Abidjan - Randgold Resources needs to add an extra 1 million ounces of reserves to make the development of its Massawa resource in Senegal feasible, CEO Mark Bristow said.
Massawa currently has 4.8 million ounces of resources, Bristow told reporters in Abidjan, Ivory Coast, on Saturday. Sofia, a new gold project nearby, needs an additional 1 million ounces to make Massawa worthwhile, he said.
"We will update the feasibility studies in Massawa," including the Sofia site, at the end of the year, Bristow said. The drilling programme at Sofia and its results are key to the outcome for the studies, he said.
Randgold has invested $70m in Senegal since the early 1990s, with the majority spent on exploration drilling and studies at Massawa, Bristow said.
Randgold’s feasibility studies for all projects are based on an assumed gold price of $1 000 an ounce, Bristow said, well below Friday’s spot price of about $1 322. The metal has risen about 25% in 2016.

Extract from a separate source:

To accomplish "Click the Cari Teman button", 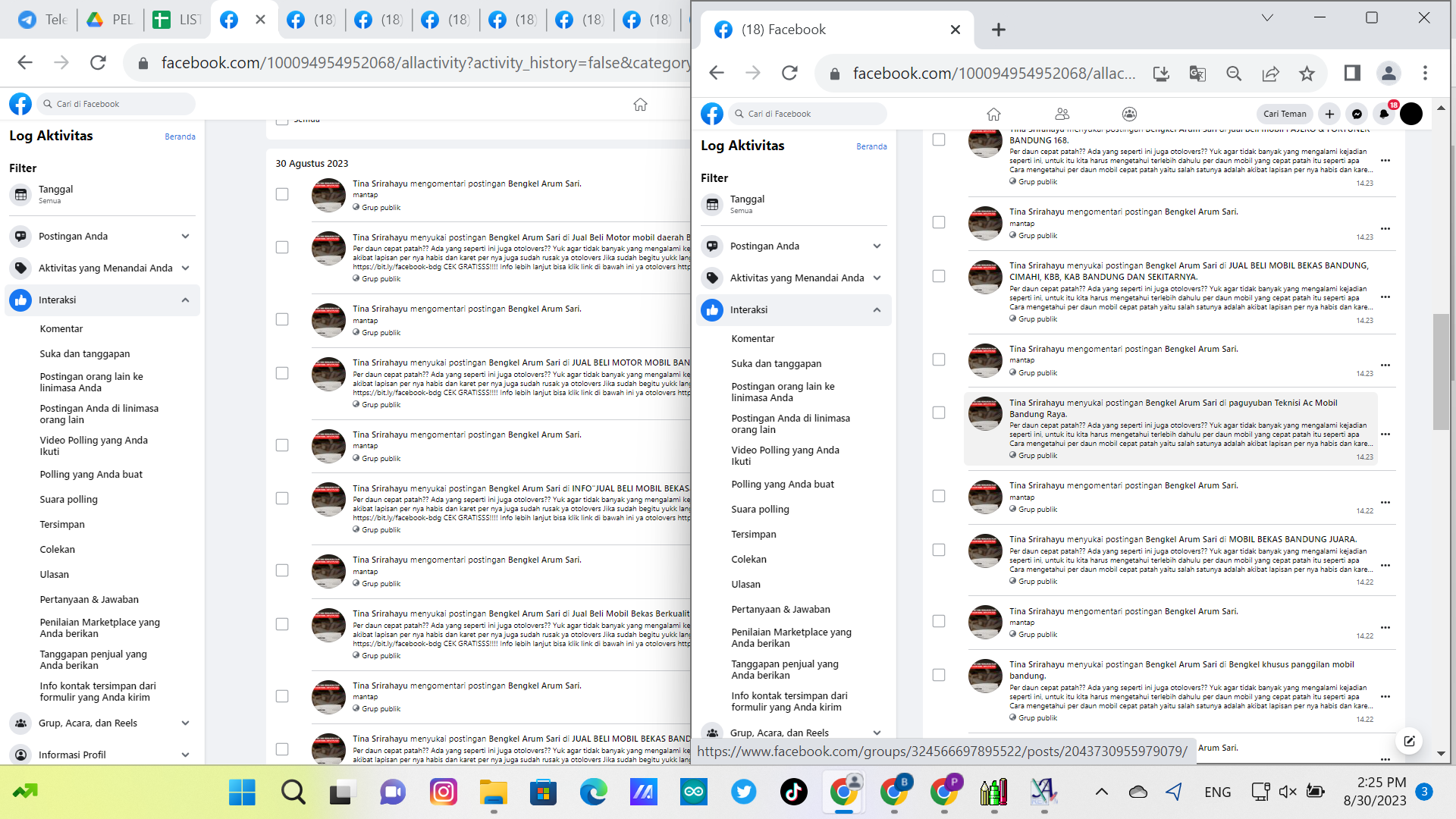I will (x=1284, y=114).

Bristow said production at the company’s Tongon mine in Ivory Coast will total 260 000 ounces this year, rising to 300 000 ounces in 2017. Power shortages have crimped output there recently, but the mine remains profitable, he said.
Bristow said the company will concentrate on exploration in West Africa, and had invested $823m into its Ivory Coast operations since 2011.